Typical examples of work-related stressors include lack of control, deadline pressure, poor work relationships, excessive travel, lack of communication, work overload, understaffing, organizational change, and job stability.

While some may consider these to be the norm, they may actually cause severe physical and psychological issues among employees. In fact, stress is linked to some of the leading causes of death: heart disease, cancer, lung ailments, cirrhosis of the liver, and suicide.

The workplace is teeming with stressors that have the potential to seriously harm employees if they are not managed properly. To successfully promote employee health and safety, businesses should assess and manage work-related risks that could lead to unhealthy levels of stress. All parties within an organization should be aware of the need to address potential health-related issues in the workplace, including the company, supervisors, and individual employees.

Each party plays a different role in assessing and addressing health-related issues, and, if done correctly, their efforts will result in a healthy workforce.

1. Tackling stress at the company level

The company is accountable for taking reasonably practical actions to reduce hazards and risks and to ensure that work activity does not adversely impact the health of employees. In recent years, many progressive companies have taken steps to promote and improve work-life balance throughout their workforce. Depending on the size of the company these actions may include anything from allowing flexible work hours to providing a daycare service for employee’s children. As reported on MSNBC, Maryland-based WeddingWire allows their staff to take unlimited time off – as long as the work gets done.

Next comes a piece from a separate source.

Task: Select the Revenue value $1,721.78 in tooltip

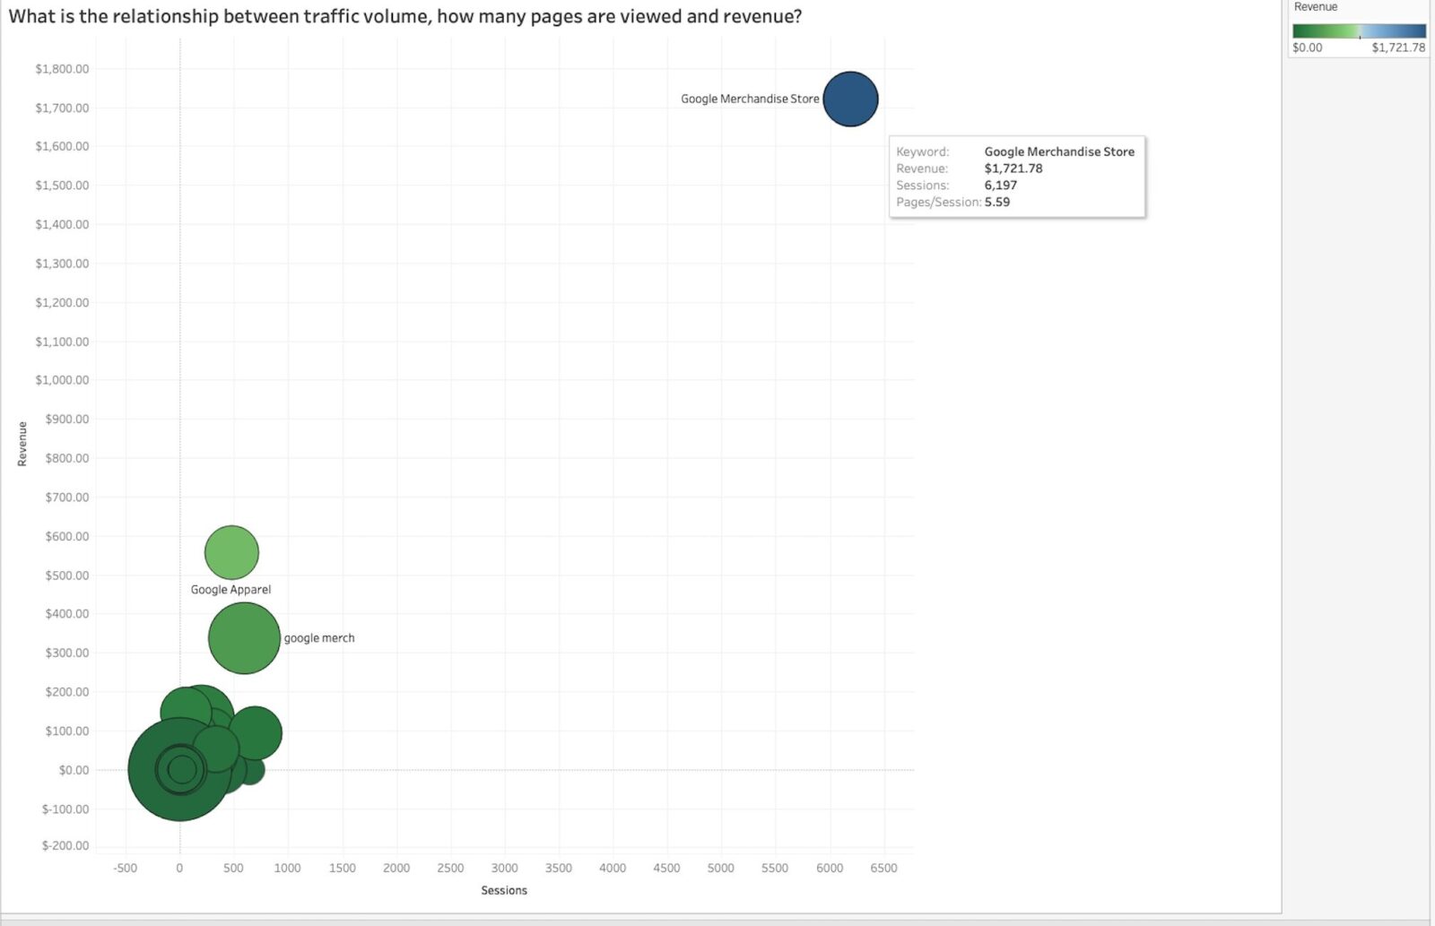Action: (1013, 168)
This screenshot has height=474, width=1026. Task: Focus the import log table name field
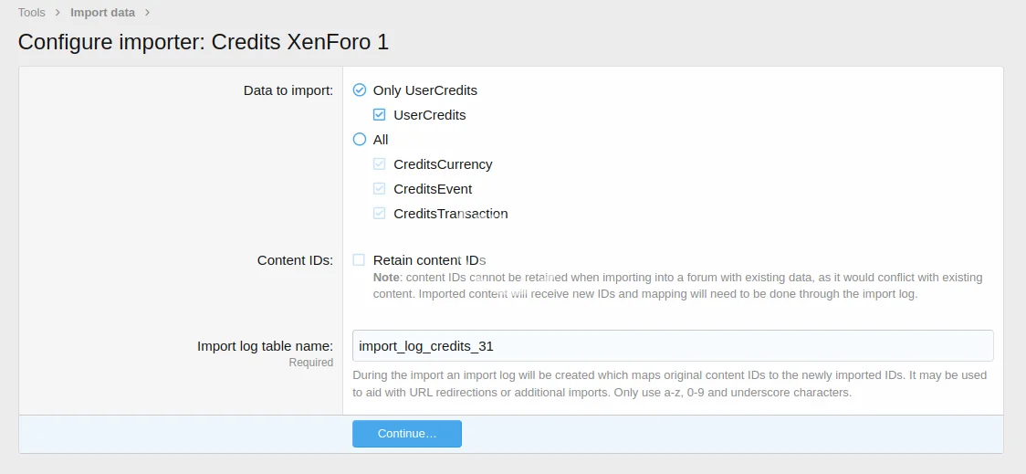tap(673, 346)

Companies should consider the top stressors of their employees, and then adapt policies to counteract those stressors. Some companies may not be able to provide ample vacation time for their employees, but they could create policies that allow for comp time or break periods throughout the day so that employees feel like they have the freedom to step away from work to deal with personal matters or simply recharge. Each company should take the time to minimize stressors that are within their control in order to ensure that quality and productivity remain an employee’s priority.

2. Supervisors can minimize employees’ stress levels

Supervisors also play a major role when identifying and relieving work-related stress as they are responsible for assisting employees in maintaining a healthful work environment. This may include looking at how work is organized, being vigilant regarding employee vulnerabilities, and finding ways to relieve pressure so that stress does not become excessive.

It is also important to continually review how others are impacted by changes in team dynamics. In order to address problems accurately, supervisors should learn the basic signs of a stressed employee, and what resources are available to assist employees with stress-related issues.

3. Employees should take personal ownership of managing stress

Although it is tempting to blame the company or the job description, employees are also responsible for their stress-related issues. It is the responsibility of the individual to notify their supervisors of any issues related to their perceived stress or stress they observe in others.

This requires open communication between the employee and the supervisor which is typically dependent on a strong relationship based on honesty and trust. Individuals should also familiarize themselves with available resources and support such as Human Resources and the Occupational Health Department.

Stress should not be taken lightly. Too much of it can lead to an increase in the likelihood or severity of a number of physical and psychological illnesses, increased absenteeism and an increase in the frequency of accidents, reduced morale, increased staff turnover, and reduced productivity.

Professionals at every level should work together to remedy any stressors that are potentially harmful to employees. Work may be demanding, but the health of individuals does not have to suffer as a result.

Jeffrey Meyers contributed to this article.